We do not think Powell is as dovish as the many pundits argue, and despite this era for forward guidance, we think it best to focus on what the Fed does rather than what it says in this context. Among the high-income countries, no central bank has been as aggressive as the Federal Reserve, even if some like the Bank of England began normalizing policy earlier. In addition, starting in a few days, the pace that the Fed will shrink its balance sheet will double to $95 bln a month. If dovish and hawkish are to signify anything of importance, they cannot be understood in the abstract, but placed in a context. By the Fed's own history, and in comparison, to other high income central banks, several of whom have higher inflation than the US, it has acted expeditiously this year and knows that it is not done. Many of those who criticize the Fed for not being even more aggressive are also among those that have the most pessimistic economic outlooks. It is an easy space to occupy if one is not held accountable. For whom do they speak? Even the hawks at the Bundesbank are not hawkish enough for many of these critics.

Play the player or play the game?  What Powell actually says may not means as much in the short run as to how the market responds. Consider the FOMC minutes again. When they were initially reported, the pundits said it was dovish and the December Fed funds futures made new session highs on August 17 and follow-through buying the next day. We insisted that a dovish reading was a mistake, and although the subsequent economic data have mostly been weaker than expected, the December Fed fund futures have sold off and the implied yield rose to new highs for the month (~3.54%) yesterday. Similarly, since those "dovish minutes" were released, the implied yield of the October Fed funds futures contract (no FOMC meeting in October, so arguably a cleaner read than the September contract) has risen by 5.5 bp, reflecting perceptions of heightened Rather than focusing on Powell's exact words, we suspect it may be more fruitful to focus on the market's penchant for reacting as if the Fed were dovish.

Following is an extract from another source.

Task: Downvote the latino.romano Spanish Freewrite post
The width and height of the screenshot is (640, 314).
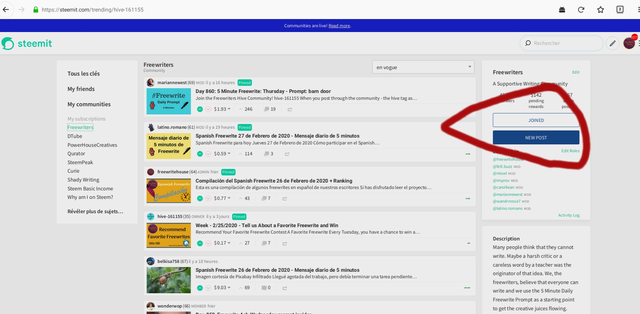Action: [208, 154]
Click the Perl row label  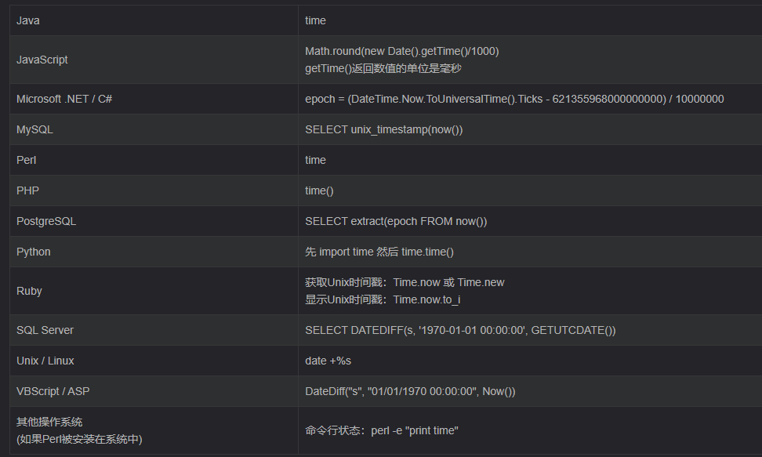(27, 160)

Ahead of Powell, the US reports a bevy of data, which include the advanced estimate of US merchandise July trade figures, and inventory, and personal income and consumption data. Given the importance attributed to Powell's speech, the data is likely to be more important for economists as they work on their Q3 GDP forecasts than market participants. The PCE headline deflator, which the Fed official targets are expected to slip toward 6.4% from 6.8%. The core deflator is projected to tick lower to 4.7% from 4.8%. The CPI, which comes out first, and is based on different methodology, has stolen the deflators thunder and was cited by Powell in explaining the larger-than-signaled hike in June. Mexico also reports July trade figures today. Mexico's trade balance is deteriorating sharply. The Q2 monthly average deficit was $2.69 bln. In Q2 21, it was in surplus by $927 mln. This has been blunted a little by surging worker remittances, and the July report is next week. Worker remittances averaged $5.01 bln in a month in Q2 22 (vs. $4.3 bln in Q2 21).

The US dollar set a five-day low yesterday, slightly below CAD1.2900. It was probing the CAD1.3060 area in the first two sessions this week. It is near CAD1.2935 in the Europe, and it needs to resurface above CAD1.2960-80 to open the upside again. If the yen takes is cues from US yields, the Canadian dollar takes its from the general risk appetite reflected in the US S&P 500. Initial support is seen now near CAD1.2920. The US dollar slipped to seven-day lows against the Mexican peso yesterday (~MXN19.85) and recovered through the North American session to MXN19.98. It is trading sideways today above MXN19.92. The intraday momentum readings seem to favor the dollar's upside today provided that the MXN19.90 area holds.